At the beginning of the 1990s, the Drug Enforcement Administration (DEA) was the poor stepsister of federal law enforcement agencies.  Called into being by President Richard Nixon two decades earlier, it had languished in the shadow of more powerful siblings, notably the FBI.  But the future offered hope.  President George H.W. Bush had only recently re-launched the war on drugs first proclaimed by Nixon, and there were rich budgetary pickings in prospect.  Furthermore, in contrast to the shadowy drug trafficking groups of Nixon’s day, it was now possible to put a face, or faces, on the enemy.  The Colombian cocaine cartels were already infamous, their power and ruthless efficiency well covered in the media.

For Robert Bonner, a former prosecutor and federal judge appointed to head the DEA in 1990, the opportunity couldn’t have been clearer.  Although Nixon had nurtured fantasies of deploying his fledgling anti-drug force to assassinate traffickers, even soliciting anti-Castro Cuban leaders to provide the necessary killers, Bonner had something more systematic in mind.  He called it a “kingpin strategy,” whose aim would be the elimination either by death or capture of the “kingpins” dominating those cartels.

Implicit in the concept was the assumption that the United States faced a hierarchically structured threat that could be defeated by removing key leadership components.  In this, Bonner echoed a traditional U.S. Air Force doctrine: that any enemy system must contain “critical nodes,” the destruction of which would lead to the enemy’s collapse.

In a revealing address to a 2012 meeting of DEA veterans held to commemorate the 20th anniversary of the kingpin strategy’s inauguration, Bonner spoke of the corporate enemy they had confronted.  Major drug trafficking outfits, he said, “by any measure are large organizations. They operate by definition transnationally. They are vertically integrated in terms of production and distribution. They usually have, by the way, fairly smart albeit quite ruthless people at the top and they have a command and control structure. And they also have people with expertise that run certain essential functions of the organization such as logistics, sales and distribution, finances, and enforcement.”  It followed therefore that the removal of those smart people at the top, not to mention the experts in logistics, would render the cartel ineffective and so cut off the flow of narcotics to the United States.

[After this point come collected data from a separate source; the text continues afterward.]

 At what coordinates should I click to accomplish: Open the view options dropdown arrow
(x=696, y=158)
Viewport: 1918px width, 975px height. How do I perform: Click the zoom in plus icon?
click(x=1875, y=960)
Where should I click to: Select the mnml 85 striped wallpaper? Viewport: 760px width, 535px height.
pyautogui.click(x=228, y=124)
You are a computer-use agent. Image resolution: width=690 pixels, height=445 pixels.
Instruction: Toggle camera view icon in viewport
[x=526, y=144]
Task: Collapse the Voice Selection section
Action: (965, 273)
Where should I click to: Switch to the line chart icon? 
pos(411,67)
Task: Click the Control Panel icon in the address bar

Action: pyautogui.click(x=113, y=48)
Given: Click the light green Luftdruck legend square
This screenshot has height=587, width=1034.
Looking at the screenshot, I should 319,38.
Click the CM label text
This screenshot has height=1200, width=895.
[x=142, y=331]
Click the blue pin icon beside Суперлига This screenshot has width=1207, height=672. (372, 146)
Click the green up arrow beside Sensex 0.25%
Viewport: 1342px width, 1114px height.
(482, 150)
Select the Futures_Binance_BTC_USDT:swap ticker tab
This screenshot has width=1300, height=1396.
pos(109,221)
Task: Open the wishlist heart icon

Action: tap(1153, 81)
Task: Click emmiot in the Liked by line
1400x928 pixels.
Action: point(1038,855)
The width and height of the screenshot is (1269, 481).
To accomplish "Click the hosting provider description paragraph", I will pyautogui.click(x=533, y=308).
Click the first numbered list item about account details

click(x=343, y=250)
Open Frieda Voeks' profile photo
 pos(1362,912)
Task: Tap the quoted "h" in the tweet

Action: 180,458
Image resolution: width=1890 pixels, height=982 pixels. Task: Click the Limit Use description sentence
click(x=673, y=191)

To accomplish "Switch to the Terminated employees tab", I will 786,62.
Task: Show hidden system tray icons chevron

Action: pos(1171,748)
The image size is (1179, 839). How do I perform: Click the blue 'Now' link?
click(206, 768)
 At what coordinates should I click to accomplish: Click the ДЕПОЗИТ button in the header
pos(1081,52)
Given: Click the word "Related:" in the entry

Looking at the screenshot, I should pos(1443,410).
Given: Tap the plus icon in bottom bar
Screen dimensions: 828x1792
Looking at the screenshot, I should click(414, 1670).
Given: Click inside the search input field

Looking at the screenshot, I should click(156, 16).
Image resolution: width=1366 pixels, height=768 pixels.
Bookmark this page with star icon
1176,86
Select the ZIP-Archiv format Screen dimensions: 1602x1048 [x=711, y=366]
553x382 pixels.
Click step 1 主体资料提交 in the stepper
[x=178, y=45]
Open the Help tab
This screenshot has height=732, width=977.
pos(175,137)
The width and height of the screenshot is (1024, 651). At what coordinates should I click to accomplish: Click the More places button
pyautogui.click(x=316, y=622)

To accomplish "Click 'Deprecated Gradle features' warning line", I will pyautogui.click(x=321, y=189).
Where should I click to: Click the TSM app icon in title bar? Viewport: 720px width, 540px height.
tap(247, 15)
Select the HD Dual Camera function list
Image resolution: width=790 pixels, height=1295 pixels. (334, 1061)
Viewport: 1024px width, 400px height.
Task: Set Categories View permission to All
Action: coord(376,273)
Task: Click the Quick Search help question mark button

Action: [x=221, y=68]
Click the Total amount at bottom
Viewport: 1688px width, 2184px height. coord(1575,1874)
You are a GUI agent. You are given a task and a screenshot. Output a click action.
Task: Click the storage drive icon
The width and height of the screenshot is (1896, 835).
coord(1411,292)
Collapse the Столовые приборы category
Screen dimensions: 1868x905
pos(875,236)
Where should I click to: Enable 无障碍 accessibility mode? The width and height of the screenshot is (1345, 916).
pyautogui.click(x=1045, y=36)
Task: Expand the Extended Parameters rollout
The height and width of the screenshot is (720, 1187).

Pursuit of the kingpins promised rich institutional rewards.  Aside from the overbearing presence of the FBI, Bonner had to contend with another carnivore in the Washington bureaucratic jungle eager to encroach on his agency’s territory. “DEA and CIA were butting heads,” recalled the former DEA chief in a 2013 interview. “There was real tension.” Artfully, he managed to negotiate peace with the powerful intelligence agency, “so now we had a very important ally. CIA could use DEA and vice versa.”

By this he meant that the senior agency could use the DEA’s legal powers for domestic operations to good advantage.  This burgeoning relationship brought additional potent allies. Not only was his agency now closer to the CIA, Bonner told me, but “through them, the NSA.” A new Special Operations Division created to work with these senior agencies was to oversee the assault on the kingpins, relying heavily on electronic intelligence.

This new direction would swiftly gain credibility after the successful elimination of the most famous cartel leader of all.  Pablo Escobar, the dominant figure of the Medellín cartel, was an object of obsessive interest to American law enforcement.  He had long evaded U.S.-assisted manhunts before negotiating an agreement with the Colombian government in 1991 under which he took up residence in a “prison” he himself had built in the hills above his home city. A year later, fearing that the government was going to welsh on its deal and turn him over to the Americans, Escobar walked out of that prison and went into hiding.

The subsequent search for the fugitive drug lord marked a turning point. The Cold War was over; Saddam Hussein was defeated in the first Gulf War in 1991; credible threats to the U.S. were scarce; and the danger of budget cuts was in the air. Now, however, the U.S. deployed the full panoply of surveillance technology originally developed to confront the Soviet foe against a single human target. The Air Force sent in an assortment of reconnaissance planes, including SR-71s, which were capable of flying at three times the speed of sound. The Navy sent its own spy planes; the CIA dispatched a helicopter drone.

At one point there were 17 of these surveillance aircraft simultaneously in the air over Medellín although, as it turned out, none of them were any help in tracking down Escobar.  Nor did the DEA make any crucial contribution. Instead, his deadly rivals from Cali, Colombia’s other major trafficking group, played the decisive role in the destruction of that drug lord’s power and support systems, combining well-funded intelligence with bloodthirsty ruthlessness.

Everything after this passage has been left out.